**What you should do**. Repeat each record below exactly, dropping the pictures.

── Data to examine ──

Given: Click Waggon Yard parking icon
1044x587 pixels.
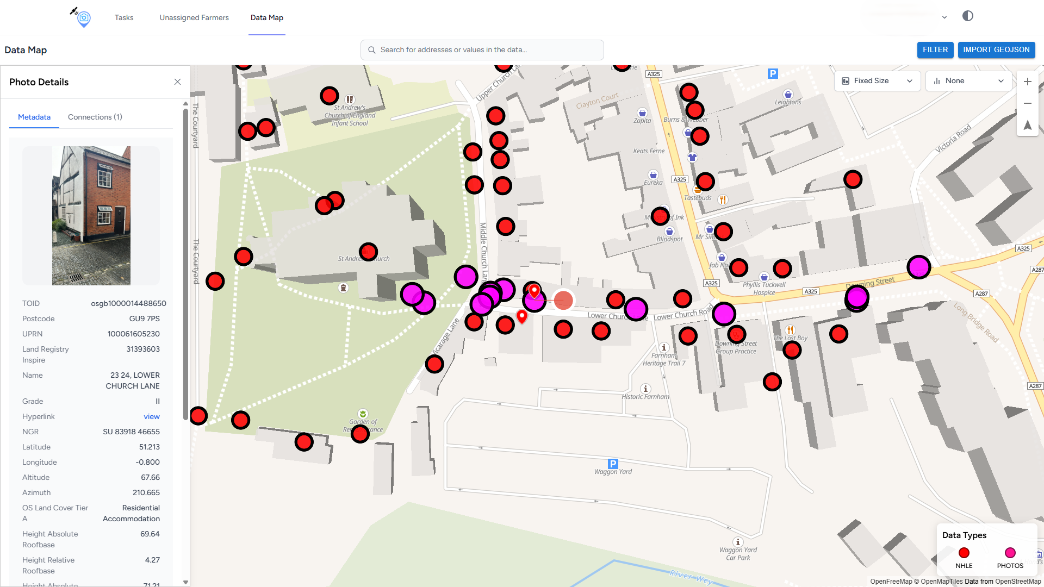Looking at the screenshot, I should (x=613, y=464).
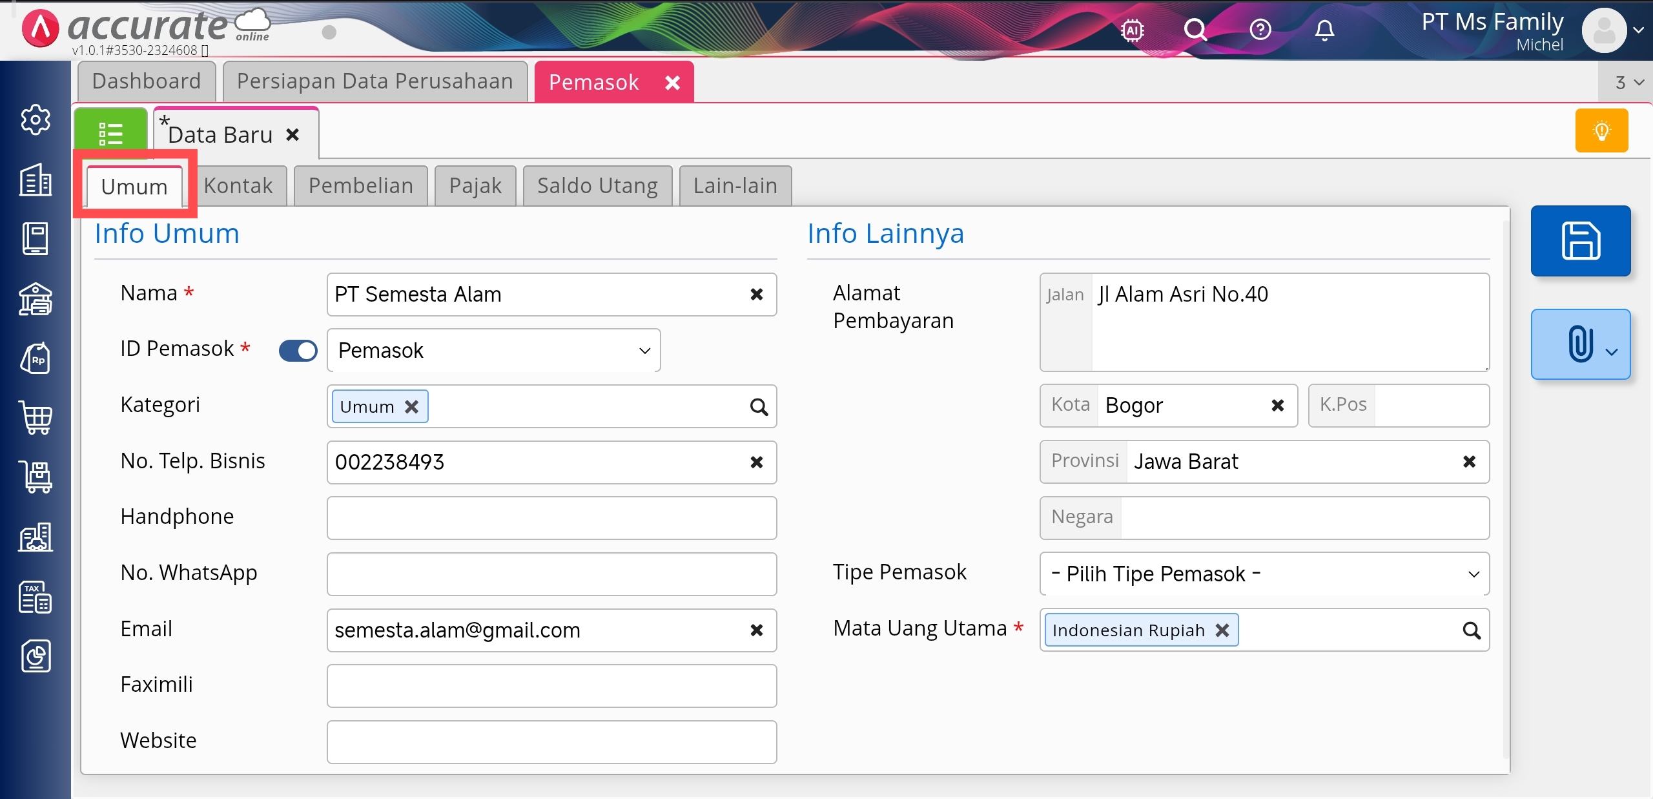Open the shopping cart purchasing module
This screenshot has width=1653, height=799.
click(36, 418)
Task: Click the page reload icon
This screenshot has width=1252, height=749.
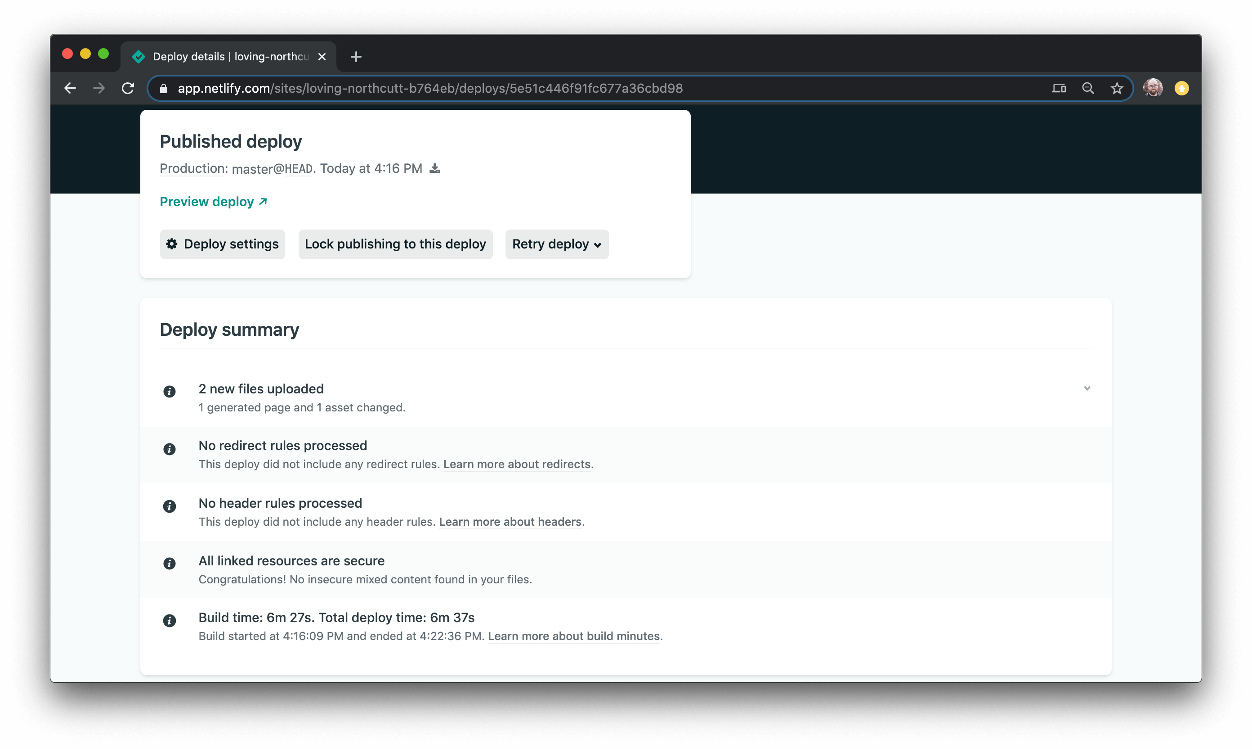Action: coord(128,88)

───

**Solution**.
Given: Click Waggon Yard parking icon
1044x587 pixels.
Looking at the screenshot, I should (x=613, y=464).
Open the shopping cart purchasing module
This screenshot has width=1653, height=799.
click(36, 418)
Task: Click the page reload icon
This screenshot has width=1252, height=749.
Action: coord(128,88)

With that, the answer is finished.